A Historical View of Context

Posted: January 12th, 2006 | No Comments »

In A Historical View of Context, Early draft of paper in J. CSCW 13(3), 223-247, August 2004, Matthew Chalmers a number of approaches of context-aware systems design, emphasizing on the way to reflect the historical aspect of context and how to make good use of the past to support ongoing user activity. He also pragmatically reasses of the notion of invisibility or disappearance that often characterises ubiquitous computing and opens doors to my research interest:

It seems more difficult to accept Weiser’s ideal of ‘invisible’ technology as an achievable ideal, as we have to accept that a system will be, and should be, used in an more ready–to–hand way occasionally.

Definition of context differ in CSCW and ubicomp, and I am stuck between both trying to make both fields bridge or even synthesis:

CSCW focuses on intersubjective aspects of context, constructed in and through the dynamic of each individual’s social interaction, and defends against reductionism and objectification. In contrast, context–aware and ubiquitous computing often concentrate on computational representations of context that span and combine many senses and media—rather than the social construction of context in interaction.

The problem with the ubicomp perspective is that it tends to emphasize objective features that can be tracked and recorded relatively easily, and to de-emphasize or avoid aspects of the user experience such as subjectivity perceived features and the way past experience of similar contexts may influence current activity – issues which are central concerns of CSCW.[...] One key issue has been how systems can represent work and its context without over-formalising, over-simplifying and over-objectifying it.

Workflow-like representation of activity have been brought into context-aware computing (Activity-Based Comuting (Christensen 2002; Bardram 2003), “task driven computing” (Garlan 2002). However, such representations of activity have a potential danger of becoming too formal:

“that their design is predicated entirely by formal procedures—ignoring (and even damaging) the informal practice” (Bardram 1997)

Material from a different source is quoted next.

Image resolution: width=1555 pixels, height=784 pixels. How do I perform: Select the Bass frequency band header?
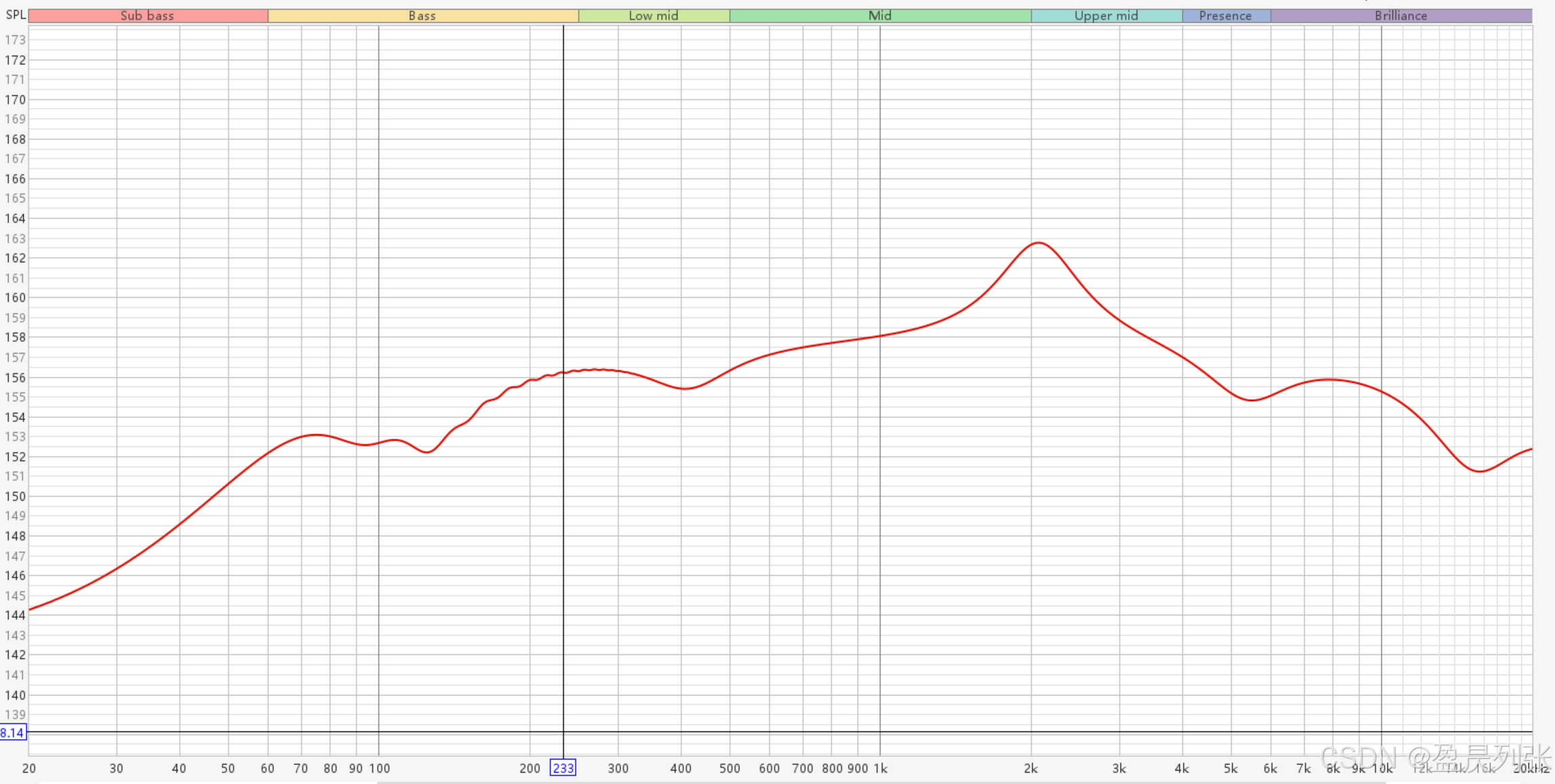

Dourish’s approach to combine CSCW and context-aware systems, the “embodied interaction”:

A contrasting approach to combining CSCW and context–aware systems emphasises socially–constructed situated action, and is also inspired by some of the foundational work of ubiquitous computing. The embodied interaction perspective on HCI (Dourish 2001) binds together CSCW and context–aware computing issues in presenting everyday human interaction as non–rationalising, intersubjective and bodily activity. [...] More recently, however, Dourish applied this embodied interaction perspective to the notion of context and context–awareness more practically (Dourish 2004). This paper focuses on a question highly relevant to our focus here: “how can sensor technologies allow computational systems to be sensitive to the settings in which they are used, so that, as we move from one physical or social setting to another, our computational devices can be attuned to these variations?

Dourish suggests that the field’s ideals of combining the social and the technical computing have not yet been achieved: “turning social observation into technical design seems to be problematic” and “these two positions are incompatible”. This is something that I would like to investigate in my thesis.

Dourish points out 3 design principle to allow forms of practice to emerge and evolve, rather than requiring users to fix their work and their information to predefined patterns:

  • Systems should display their own internal state and configuration to users “to make continual determinations of the potential consequences of their actions and their opportunities to reconfigure or realign the technologies through which they are conducting their actions
  • System’s internal structure becomes a resource fo the work of adaptation and contextualisation
  • Interfaces should offer “direct experience of the structure by which information is organized”

The problems with these design principles is that we have to be selective to reveal details of the system (we cannot present and let manipulate every details). There is a need for a degree of reduction and objectification, due to formal representational schemes of programs and databases, and finite capacities for storage, communication and calculation:

We must take a pragmatic stance if we are to design the finite and formal representation that constitute context-aware and CSCW systems. Embodied interaction is a good exemplar of research in CSCW and contet-aware computing that begins to bridge between useful practices and strong theory.

Make at tool invisible or ready-to-hand (Heidegger) through accommodation and appropriation

In time, this process of accommodation and appropriation lets one focus on the use of the tool, and not on the tool in itself, thus making the tool ‘disappear’ as Weiser later discussed. [...] Disappearance happens through the process of coupling and contextualization i.e. the circle of interpretation, action and experience that weaves together both ready–to–hand and present–at–hand uses of a tool by people over time. [...] No tool or system can always be invisible, and perhaps should not, as there are times when one cannot “focus on the task not the tool” because the task is the tool.

Weiser was clear that it was not the technology in itself that made for ubicomp. Instead he suggested that we should aim for and support accommodation and appropriation of computing into everyday life. One of my aims is to understand this accommodation and appropiration process in the real-world, and uncontrolled ubiquitous environments.

Reference I must read:
Abowd, G., Mynatt, E., and Rodden, T. (2002): The Human Experience, IEEE Pervasive Computing, Jan-Mar, 48-57.